Fort Worth engineering firm gets DFW Airport design contract for Terminal C makeover

Cars wait for travelers at a terminal at DFW airport on Dec. 23, 2020.

DFW Airport leaders are ready to begin a multimillion-dollar makeover of Terminal C, and that effort includes hiring a well-known Fort Worth engineering company despite a concern raised by an airport board member.

The airport board last week approved a $65 million contract with Freese & Nichols, a Fort Worth firm with a history of engineering and design work at the airport dating back to the 1970s.

The airport is pressing ahead with an overhaul of Terminal C, which is the only one of DFW’s five passenger terminals that has not been rebuilt and modernized. Even as the airport sets the stage for the Terminal C work, plans to build a new sixth terminal — Terminal F — remain on indefinite hold because the COVID pandemic has dramatically reduced customer demand for air travel.

But the Terminal C improvements are needed because that facility has many features — including ceilings, ventilation and other infrastructure — that are just too old and need to be modernized, airport officials said.
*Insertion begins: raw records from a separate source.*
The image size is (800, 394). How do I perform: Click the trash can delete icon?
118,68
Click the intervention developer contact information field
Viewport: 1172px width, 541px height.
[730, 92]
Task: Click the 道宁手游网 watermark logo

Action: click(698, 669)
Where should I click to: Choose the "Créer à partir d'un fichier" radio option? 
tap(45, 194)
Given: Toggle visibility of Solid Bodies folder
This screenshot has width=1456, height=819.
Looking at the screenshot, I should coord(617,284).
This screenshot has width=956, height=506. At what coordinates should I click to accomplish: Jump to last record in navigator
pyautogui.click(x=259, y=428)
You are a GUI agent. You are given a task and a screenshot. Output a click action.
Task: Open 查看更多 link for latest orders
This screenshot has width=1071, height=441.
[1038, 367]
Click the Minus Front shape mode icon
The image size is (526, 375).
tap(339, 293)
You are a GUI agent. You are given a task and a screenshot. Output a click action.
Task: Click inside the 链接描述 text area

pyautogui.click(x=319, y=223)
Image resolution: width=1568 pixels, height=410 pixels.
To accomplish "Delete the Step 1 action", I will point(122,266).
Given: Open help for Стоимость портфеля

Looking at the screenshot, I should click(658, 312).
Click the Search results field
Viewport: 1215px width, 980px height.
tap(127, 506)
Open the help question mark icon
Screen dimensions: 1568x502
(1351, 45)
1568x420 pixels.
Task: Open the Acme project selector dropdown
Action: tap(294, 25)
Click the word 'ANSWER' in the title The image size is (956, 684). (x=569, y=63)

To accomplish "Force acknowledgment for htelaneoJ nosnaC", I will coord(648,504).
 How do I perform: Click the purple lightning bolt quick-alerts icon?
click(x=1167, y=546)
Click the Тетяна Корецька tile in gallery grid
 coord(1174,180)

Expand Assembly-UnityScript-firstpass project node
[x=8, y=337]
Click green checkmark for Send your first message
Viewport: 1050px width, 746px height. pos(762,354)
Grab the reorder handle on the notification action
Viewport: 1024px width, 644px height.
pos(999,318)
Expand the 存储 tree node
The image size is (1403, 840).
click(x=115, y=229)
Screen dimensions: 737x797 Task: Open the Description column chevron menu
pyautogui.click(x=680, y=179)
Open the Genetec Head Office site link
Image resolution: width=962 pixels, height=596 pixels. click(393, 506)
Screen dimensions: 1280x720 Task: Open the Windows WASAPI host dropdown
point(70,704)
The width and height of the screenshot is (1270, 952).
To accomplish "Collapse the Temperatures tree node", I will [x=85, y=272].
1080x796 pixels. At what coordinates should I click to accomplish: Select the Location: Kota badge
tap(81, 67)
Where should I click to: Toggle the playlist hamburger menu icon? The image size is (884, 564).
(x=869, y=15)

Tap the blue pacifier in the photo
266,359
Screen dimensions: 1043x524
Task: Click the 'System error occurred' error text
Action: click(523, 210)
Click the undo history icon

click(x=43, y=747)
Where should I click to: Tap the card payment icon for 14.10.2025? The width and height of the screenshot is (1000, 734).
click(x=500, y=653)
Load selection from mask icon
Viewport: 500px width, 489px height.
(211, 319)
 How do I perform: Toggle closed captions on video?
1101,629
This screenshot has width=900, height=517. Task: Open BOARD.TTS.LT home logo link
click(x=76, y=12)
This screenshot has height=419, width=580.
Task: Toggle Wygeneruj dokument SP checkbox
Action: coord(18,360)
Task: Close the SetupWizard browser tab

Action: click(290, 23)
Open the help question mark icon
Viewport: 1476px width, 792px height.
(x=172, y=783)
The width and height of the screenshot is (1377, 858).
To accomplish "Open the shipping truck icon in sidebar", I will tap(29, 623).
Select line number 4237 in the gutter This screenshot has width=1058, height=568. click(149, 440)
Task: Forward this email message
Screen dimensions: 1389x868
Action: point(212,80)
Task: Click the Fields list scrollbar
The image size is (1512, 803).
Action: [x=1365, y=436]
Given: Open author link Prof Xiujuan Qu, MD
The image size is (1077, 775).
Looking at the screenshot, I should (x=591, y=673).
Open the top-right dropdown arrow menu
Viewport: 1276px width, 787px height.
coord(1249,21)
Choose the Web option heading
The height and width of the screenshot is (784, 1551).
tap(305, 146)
Before the board voted unanimously to approve the contract with Freese & Nichols, board member Bill Meadows of Fort Worth urged other board members during a committee meeting to keep an eye on how the company performs during the term of the contract. The company would provide construction management services for five years, under the contract terms.

Meadows explained that, in 2014 or 2015, Freese & Nichols was under contract to manage the airport’s Terminal Renewal Improvement Program — a $3.1 billion modernization of Terminals A, B and E that included new gates, checkpoints, baggage handling and many other features.

At that time, Meadows said, the airport’s executive staff behind the scenes weren’t totally satisfied with Freese & Nichols’ quality of work.

Meadows didn’t provide other specifics, and said he now approves of hiring Freese & Nichols for the Terminal C project because he has been assured by the airport’s executive staff that the firm is well-qualified this time.

“The staff has assured me they have done extensive background work on this,” Meadows told the board.

When asked for comment, officials at Freese & Nichols responded with a statement.

“We’ve proudly worked with DFW Airport since its inception half a century ago, and we’re excited about the opportunity to partner with them again,” the firm’s statement read. “We look forward to the prospect of working with DFW Airport’s management and staff and thank them for their consideration and confidence.”

Freese & Nichols was hired in 2010 to provide program management services for DFW Airport’s Terminal Renewal and Improvement Program — often referred to as TRIP. Freese & Nichols received a total of $74 million from that original contract plus six annual renewals ending in 2015, according to DFW documents.

On its company website, Freese & Nichols boasts that it had been in important part of design and construction work at DFW Airport all the way back to the airport’s original concept development in the 1960s.

DFW Airport opened in 1974.

During its peak of work at DFW Airport between 2010 and 2017, Freese & Nichols oversaw and coordinated work with 74 company managers, 250 designers and 4,500 construction workers on the airport grounds, according to the company’s website.

Other DFW board action

In additional to the $65 million contract with Freese & Nichols, the DFW Airport board on Thursday also approved a $65 million with Momentum Aviation Partners of Fort Worth.

The two contracts will allow the two firms to overlap their work, to help maintain continuity as the airport moves from one piece of construction work to another, as the design work for Terminal C and other related capital projects at the airport get underway.

The DFW board also approved $75 million in other design contracts with three other firms for Terminal C.

The firms, each of which was awarded $25 million, include: Ghafari Associates LLC of Fort Worth; Gresham Smith of Dallas; and Hellmuth, Obata & Kassabaum Inc. (HOK) of Dallas. The contracts are for three years, with a possibility of three additional one-year renewals, according to airport records.

The Terminal C work is expected to begin no sooner than next year, and the work likely will take several years, DFW officials said.